As a follow-up to my blog on the difference between osteoporosis and osteoarthritis, I will be posting a monthly blog on the prevention and management of osteoporosis. Overall, no matter what your age, the recipe for bone health is simple for both men and women:
- Get enough calcium and vitamin D in your daily diet
- Exercise regularly
- Make healthy lifestyle choices
- Talk to your physician about your bone health
Today, we’re going to talk more about the first ingredient in our recipe for healthy bones: calcium and vitamin D. So what exactly do these nutrients do, and why are they important for maintaining healthy bones?
Calcium is needed to build new bone and vitamin D is needed to properly absorb the calcium from our digestive tract.

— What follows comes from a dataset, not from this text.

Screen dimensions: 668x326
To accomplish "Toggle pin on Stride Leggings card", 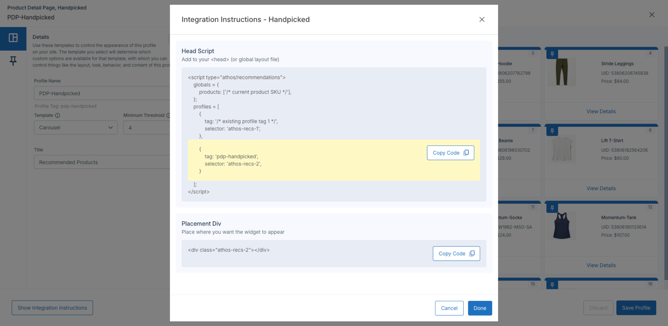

Calcium is an important nutrient throughout your life, and particularly during the growth years. For women, it is especially important during pregnancy and while breastfeeding.
Where do you get calcium? Dairy products (low-fat or non-fat milk, yogurt and cheese) are excellent sources of calcium. Many products are calcium-fortified such as cereals, orange juice and soy milk. You can also get calcium from broccoli, leafy green vegetables and soybeans. If you drink soy milk that is fortified with calcium, be sure to shake the container thoroughly as calcium can settle at the bottom. If you are lactose-intolerant, there are many lactose-free dairy products and you can opt to eat calcium-fortified foods.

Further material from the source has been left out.